Monday, May 19, 2008

The Great Debaters

I'm not one to do movie reviews much, but we sat and watched this movie today, and it bears mentioning. You can see videos here: The Great Debaters

I checked Wikipedia, and learned that it is loosely based on a true story. Although the real debaters never actually debated Harvard, they did win a victory against another established school.

The film is a good one to watch to raise awareness in your teens of the racism that was rampant in the South in the beginning of the last century. The bus scene near the beginning of the film pans down the bus, clearly showing the whites in the front of the bus and the blacks in the back.

Another lesson is that being well-read is important. In order to be articulate in speech and writing, you must read a wide variety of literature, including poetry, plays, the classics, and of course the Bible. Commit great quotes to memory. They will come to mind when you need them.
"As Charles Spurgeon once said,
"The man who never reads will never be read;
he who never quotes will never be quoted.
He who will not use the thoughts of other men's brains,
proves that he has no brains of his own."
There is a clear depiction of the bullying that was experienced by Negroes at the hands of the poor white sharecroppers, when a Preacher was forced to pay an exorbitant amount to a farmer for a pig killed on the road accidentally. The preacher, played by Forrest Whittaker, was willing to be cheated and humiliated rather than to let his family be harmed. There was courage in the acceptance of the humiliation, in some ways, even though his son didn't see it.

After witnessing a lynching, the debate team suffered a great deal, emotionally. One of the men reacted by drinking and partying (caveat: there are a couple of scenes with women that should be avoided by using the fast-forward). However, in the end, they rallied and worked tirelessly to win the debate.

I haven't lived with racism as people in the South have experienced it. I do remember being in the minority, growing up in a small Quebec town where there were only 6 English-speaking families. I remember some strife and misunderstanding, especially around the time of the FLQ crisis. However, the prejudice I experienced was minimal. I spoke fluent French and often fooled my peers. I could hide my identity - whereas blacks cannot hide their skin colour.

The Bible predicts the enmity of the last days:

Matthew 24:7 For nation shall rise against nation, and kingdom against kingdom: and there shall be famines, and pestilences, and earthquakes, in divers places.

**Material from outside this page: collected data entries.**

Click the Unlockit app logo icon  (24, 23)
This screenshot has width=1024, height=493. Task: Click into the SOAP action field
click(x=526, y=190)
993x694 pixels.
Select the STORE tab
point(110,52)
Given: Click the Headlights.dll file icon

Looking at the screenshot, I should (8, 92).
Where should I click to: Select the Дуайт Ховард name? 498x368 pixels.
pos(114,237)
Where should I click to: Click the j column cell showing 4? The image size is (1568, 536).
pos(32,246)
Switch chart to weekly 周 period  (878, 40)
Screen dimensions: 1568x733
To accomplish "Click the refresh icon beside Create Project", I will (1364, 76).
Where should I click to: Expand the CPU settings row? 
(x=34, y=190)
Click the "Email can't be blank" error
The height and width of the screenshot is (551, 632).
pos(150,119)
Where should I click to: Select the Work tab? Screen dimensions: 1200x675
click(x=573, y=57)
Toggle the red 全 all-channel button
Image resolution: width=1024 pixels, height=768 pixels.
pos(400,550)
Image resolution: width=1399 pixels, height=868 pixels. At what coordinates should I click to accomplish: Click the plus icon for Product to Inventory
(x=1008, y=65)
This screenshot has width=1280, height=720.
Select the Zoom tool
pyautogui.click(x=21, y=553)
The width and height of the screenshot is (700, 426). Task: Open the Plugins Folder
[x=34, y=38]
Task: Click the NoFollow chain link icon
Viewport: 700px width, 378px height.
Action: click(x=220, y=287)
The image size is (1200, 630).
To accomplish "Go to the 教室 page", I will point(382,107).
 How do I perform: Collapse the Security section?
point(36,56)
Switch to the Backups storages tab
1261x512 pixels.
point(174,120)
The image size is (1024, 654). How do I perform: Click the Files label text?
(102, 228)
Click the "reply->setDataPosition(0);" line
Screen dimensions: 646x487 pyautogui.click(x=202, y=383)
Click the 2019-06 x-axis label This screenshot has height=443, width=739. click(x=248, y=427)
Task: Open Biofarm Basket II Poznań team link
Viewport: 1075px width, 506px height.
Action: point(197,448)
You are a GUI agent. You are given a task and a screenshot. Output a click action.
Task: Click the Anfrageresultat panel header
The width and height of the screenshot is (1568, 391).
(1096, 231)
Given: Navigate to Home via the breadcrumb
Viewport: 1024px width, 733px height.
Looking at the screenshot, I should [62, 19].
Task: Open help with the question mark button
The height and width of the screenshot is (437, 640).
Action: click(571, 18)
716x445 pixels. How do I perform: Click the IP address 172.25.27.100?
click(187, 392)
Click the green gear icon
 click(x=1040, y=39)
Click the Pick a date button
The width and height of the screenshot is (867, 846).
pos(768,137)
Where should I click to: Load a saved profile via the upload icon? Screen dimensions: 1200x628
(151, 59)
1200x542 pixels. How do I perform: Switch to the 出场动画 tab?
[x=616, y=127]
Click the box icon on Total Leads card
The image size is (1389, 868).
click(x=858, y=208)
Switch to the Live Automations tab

We fear what we do not know, and we don't like things that are different. We are most comfortable with people like ourselves. Yet God says in His word, He will redeem people from every nation.

Revelation 5:9 And they sang a new song, saying: "You are worthy to take the scroll, And to open its seals; For You were slain, And have redeemed us to God by Your blood Out of every tribe and tongue and people and nation,

There is no room for prejudice in God's economy. We are all from Adam, so we are all brothers and sisters. The genome project made that clear, too.

It's good to understand how racism flourished in the past, so we can avoid it in the future. And this movie, The Great Debaters, helped us understand it better.


KeepItSimple said...


We just bought this movie. We had heard wonderful reviews on it, and saw it last night in the store while we were out.

I look forward to watching it!

Thank you for your review.

Blessings -
There is a Season...

Janet said...

You're welcome! It really depicts the struggle the Negroes of the South went through during that era. It's shocking to this Canadian to realize that they were constantly belittled in so many ways.

My son Christopher is reading the story of George Washington Carver, who was born a slave but ended up a brilliant professor in the first Black College. Fascinating story!